TTGA U-Net: Two-stage two-stream graph attention U-Net for hepatic vessel connectivity enhancement.
Authors
Affiliations (5)
Affiliations (5)
- School of Biomedical Engineering, Shanghai Jiao Tong University, Shanghai 200030, China.
- Fudan University Shanghai Cancer Center, Shanghai 200030, China; Department of Oncology, Shanghai Medical College, Fudan University, Shanghai 200030, China.
- Ruijin Hospital, Shanghai Jiao Tong University School Of Medicine, Shanghai 200030, China.
- School of Biomedical Engineering, Shanghai Jiao Tong University, Shanghai 200030, China; National Engineering Research Center of Advanced Magnetic Resonance Technologies for Diagnosis and Therapy (NERC-AMRT), and Med-X Research Institute, Shanghai Jiao Tong University, Shanghai 200030, China. Electronic address: [email protected].
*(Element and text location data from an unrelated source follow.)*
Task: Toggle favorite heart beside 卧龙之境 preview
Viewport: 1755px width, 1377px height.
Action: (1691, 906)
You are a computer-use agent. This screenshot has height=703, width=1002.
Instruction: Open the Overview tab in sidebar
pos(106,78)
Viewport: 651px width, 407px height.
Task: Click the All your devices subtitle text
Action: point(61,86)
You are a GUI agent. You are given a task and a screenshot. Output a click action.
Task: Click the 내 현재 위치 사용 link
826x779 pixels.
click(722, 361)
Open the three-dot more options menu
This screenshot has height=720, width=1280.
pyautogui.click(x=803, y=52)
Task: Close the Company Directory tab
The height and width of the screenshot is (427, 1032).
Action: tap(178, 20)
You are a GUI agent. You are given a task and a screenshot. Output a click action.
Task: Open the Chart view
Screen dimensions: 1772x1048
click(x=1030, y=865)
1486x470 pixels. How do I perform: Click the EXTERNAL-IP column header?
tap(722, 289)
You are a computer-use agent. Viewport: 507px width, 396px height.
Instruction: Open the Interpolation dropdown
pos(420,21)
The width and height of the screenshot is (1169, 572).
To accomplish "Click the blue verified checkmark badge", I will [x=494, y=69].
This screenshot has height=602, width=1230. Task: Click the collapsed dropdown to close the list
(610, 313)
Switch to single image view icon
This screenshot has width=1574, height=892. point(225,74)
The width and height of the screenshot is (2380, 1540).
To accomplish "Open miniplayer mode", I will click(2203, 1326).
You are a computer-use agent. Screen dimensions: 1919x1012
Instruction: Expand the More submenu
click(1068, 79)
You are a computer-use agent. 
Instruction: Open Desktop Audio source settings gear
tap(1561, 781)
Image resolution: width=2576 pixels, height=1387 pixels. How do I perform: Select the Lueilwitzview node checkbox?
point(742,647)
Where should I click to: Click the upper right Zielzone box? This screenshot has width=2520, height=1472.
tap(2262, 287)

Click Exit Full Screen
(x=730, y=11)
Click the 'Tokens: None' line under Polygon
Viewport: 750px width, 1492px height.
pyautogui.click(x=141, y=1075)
- School of Biomedical Engineering, Shanghai Jiao Tong University, Shanghai 200030, China; National Engineering Research Center of Advanced Magnetic Resonance Technologies for Diagnosis and Therapy (NERC-AMRT), and Med-X Research Institute, Shanghai Jiao Tong University, Shanghai 200030, China. Electronic address: [email protected].
Abstract
Accurate segmentation of hepatic vessels is pivotal for guiding preoperative planning in ablation surgery utilizing CT images. While non-contrast CT images often lack observable vessels, we focus on segmenting hepatic vessels within preoperative MR images. However, the vascular structures depicted in MR images are susceptible to noise, leading to challenges in connectivity. To address this issue, we propose a two-stage two-stream graph attention U-Net (i.e., TTGA U-Net) for hepatic vessel segmentation. Specifically, the first-stage network employs a CNN or Transformer-based architecture to preliminarily locate the vessel position, followed by an improved superpixel segmentation method to generate graph structures based on the positioning results. The second-stage network extracts graph node features through two parallel branches of a graph spatial attention network (GAT) and a graph channel attention network (GCT), employing self-attention mechanisms to balance these features. The graph pooling operation is utilized to aggregate node information. Moreover, we introduce a feature fusion module instead of skip connections to merge the two graph attention features, providing additional information to the decoder effectively. We establish a novel well-annotated high-quality MR image dataset for hepatic vessel segmentation and validate the vessel connectivity enhancement network's effectiveness on this dataset and the public dataset 3D IRCADB. Experimental results demonstrate that our TTGA U-Net outperforms state-of-the-art methods, notably enhancing vessel connectivity.